Il est impératif de repenser nos systèmes économiques, sociaux et politiques pour faire face à cette nouvelle révolution industrielle. Au niveau national comme au niveau mondial, le cadre institutionnel requis pour piloter la diffusion des innovations et en atténuer les effets disruptifs est faible, voire inexistant.

Aujourd’hui, il faut beaucoup moins de salariés pour créer une unité de valeur qu’il y a 10 ou 15ans, car, dans le numérique, les coûts marginaux des entreprises tendent vers zéro. De plus, à l’ère du numérique, nombre d’entreprises fournissent des « biens et services d’information », avec des coûts de stockage, de transport et de reproduction quasi nuls. Ce sont principalement l’offre de main-d’œuvre et l’offre productive qui se trouvent affectées par les effets négatifs de la Quatrième Révolution Industrielle.

Depuis quelques années, l’immense majorité des pays développés, plus quelques puissances économiques à forte croissance, comme la Chine, ont enregistré une baisse significative de la part du travail en pourcentage du produit intérieur brut (PIB). Ce déclin est dû en grande partie à la baisse du prix relatif des biens d’investissement, elle-même induite par les progrès de l’innovation (qui contraignent les entreprises à substituer le capital au travail).

Tous ces bouleversements remodèleront nos systèmes économiques, sociaux et politiques ; il est impossible de revenir en arrière. Si la « disruption » est bien réelle et son impact sur nous, inévitable, nous devons se montrer proactif face à elle. Il nous appartient de définir un ensemble de valeurs communes pour favoriser les choix directionnels et mettre en œuvre les changements qui feront de la Quatrième Révolution Industrielle une opportunité pour tous. Le futur modèle de développement doit mettre en œuvre les changements et les mesures permettant de nous adapter (et de nous épanouir) dans ce nouvel environnement émergent.

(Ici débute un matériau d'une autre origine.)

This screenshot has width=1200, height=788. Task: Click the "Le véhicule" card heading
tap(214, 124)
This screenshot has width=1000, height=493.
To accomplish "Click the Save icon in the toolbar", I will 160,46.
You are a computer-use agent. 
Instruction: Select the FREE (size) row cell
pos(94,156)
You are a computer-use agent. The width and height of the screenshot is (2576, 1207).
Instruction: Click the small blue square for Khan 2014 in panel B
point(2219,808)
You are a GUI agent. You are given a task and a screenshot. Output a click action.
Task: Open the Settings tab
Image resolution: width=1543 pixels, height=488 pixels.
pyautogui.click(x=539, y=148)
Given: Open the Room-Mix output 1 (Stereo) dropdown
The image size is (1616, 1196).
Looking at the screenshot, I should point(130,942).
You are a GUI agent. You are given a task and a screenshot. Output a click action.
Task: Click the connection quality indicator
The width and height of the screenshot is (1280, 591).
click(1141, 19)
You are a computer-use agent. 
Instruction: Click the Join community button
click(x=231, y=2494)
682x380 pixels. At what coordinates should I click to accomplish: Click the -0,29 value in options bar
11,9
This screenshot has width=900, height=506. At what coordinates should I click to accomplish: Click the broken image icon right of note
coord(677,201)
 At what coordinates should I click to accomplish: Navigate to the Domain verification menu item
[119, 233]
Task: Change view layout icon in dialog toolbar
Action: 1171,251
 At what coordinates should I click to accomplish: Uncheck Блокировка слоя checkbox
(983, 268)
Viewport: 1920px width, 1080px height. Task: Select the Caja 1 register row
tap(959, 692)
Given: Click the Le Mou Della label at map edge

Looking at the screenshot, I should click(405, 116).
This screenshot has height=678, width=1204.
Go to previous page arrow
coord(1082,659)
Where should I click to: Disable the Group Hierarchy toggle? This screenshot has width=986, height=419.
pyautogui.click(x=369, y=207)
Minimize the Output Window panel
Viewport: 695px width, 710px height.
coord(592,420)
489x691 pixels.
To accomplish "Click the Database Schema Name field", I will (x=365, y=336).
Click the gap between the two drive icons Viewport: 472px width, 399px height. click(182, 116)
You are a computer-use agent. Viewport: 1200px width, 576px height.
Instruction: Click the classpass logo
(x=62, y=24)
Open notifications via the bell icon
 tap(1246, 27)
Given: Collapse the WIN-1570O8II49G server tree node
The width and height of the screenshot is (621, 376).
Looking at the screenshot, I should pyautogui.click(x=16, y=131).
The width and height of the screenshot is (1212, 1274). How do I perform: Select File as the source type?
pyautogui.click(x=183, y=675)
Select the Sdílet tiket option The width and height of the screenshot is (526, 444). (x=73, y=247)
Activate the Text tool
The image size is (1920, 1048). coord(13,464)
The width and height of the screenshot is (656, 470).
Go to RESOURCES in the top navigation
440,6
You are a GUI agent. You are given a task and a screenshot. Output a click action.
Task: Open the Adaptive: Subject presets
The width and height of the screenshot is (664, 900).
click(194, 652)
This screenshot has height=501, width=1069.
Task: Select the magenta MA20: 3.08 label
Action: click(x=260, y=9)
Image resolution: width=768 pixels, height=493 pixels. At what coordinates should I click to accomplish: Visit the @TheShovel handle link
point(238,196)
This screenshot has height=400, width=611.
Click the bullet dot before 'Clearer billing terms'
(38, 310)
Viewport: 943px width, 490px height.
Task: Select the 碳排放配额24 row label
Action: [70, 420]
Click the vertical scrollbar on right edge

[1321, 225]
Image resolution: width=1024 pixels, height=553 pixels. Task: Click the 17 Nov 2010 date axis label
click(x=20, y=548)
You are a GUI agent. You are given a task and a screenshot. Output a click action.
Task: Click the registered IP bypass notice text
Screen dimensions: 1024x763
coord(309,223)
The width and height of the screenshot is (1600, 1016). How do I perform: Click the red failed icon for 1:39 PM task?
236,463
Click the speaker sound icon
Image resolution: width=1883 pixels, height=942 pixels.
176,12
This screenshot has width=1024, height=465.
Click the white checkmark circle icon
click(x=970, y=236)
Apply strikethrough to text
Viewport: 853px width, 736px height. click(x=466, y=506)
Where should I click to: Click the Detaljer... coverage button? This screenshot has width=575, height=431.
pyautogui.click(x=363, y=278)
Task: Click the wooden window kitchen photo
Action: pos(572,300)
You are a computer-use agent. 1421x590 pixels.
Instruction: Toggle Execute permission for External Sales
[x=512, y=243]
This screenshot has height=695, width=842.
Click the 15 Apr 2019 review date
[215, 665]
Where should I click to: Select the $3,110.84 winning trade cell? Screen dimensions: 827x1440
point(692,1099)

Le monde est en évolution rapide, hyper connecté, toujours plus complexe et plus fragmenté, mais nous pouvons quand même façonner notre avenir d’une manière qui profite à tous. Une première étape vitale consiste à cesser de prendre nos décisions sur la base d’une pensée compartimentée, notamment parce que les défis que nous rencontrons sont de plus en plus interconnectés. Seule une approche globalisante peut apporter la compréhension nécessaire pour traiter les nombreux problèmes soulevés par l’avenir. Il faudra pour cela des structures collaboratives, qui reflètent l’intégration des divers écosystèmes et prennent pleinement en compte toutes les parties prenantes, réunissant les secteurs publics et privés, et les esprits les plus éclairés, dans tous les domaines.
Deuxièmement, sur la base d’une vision commune, il nous faudra élaborer un récit positif, partagé et complet sur la manière de façonner notre avenir. On ignore sans doute encore le contenu exact de ce récit, mais on connaît quelques-uns des éléments essentiels qu’il devra inclure. Par exemple, il explicitera les valeurs et les principes éthiques de nos futurs systèmes. Le capitalisme est un moteur efficace de la création de richesse, mais nous devrons également veiller à garder les valeurs et l’éthique au cœur de tous nos comportements individuels et collectifs. Ils devraient également avoir une fonction intégratrice et être source de pouvoir pour chacun, sur la base de valeurs partagées.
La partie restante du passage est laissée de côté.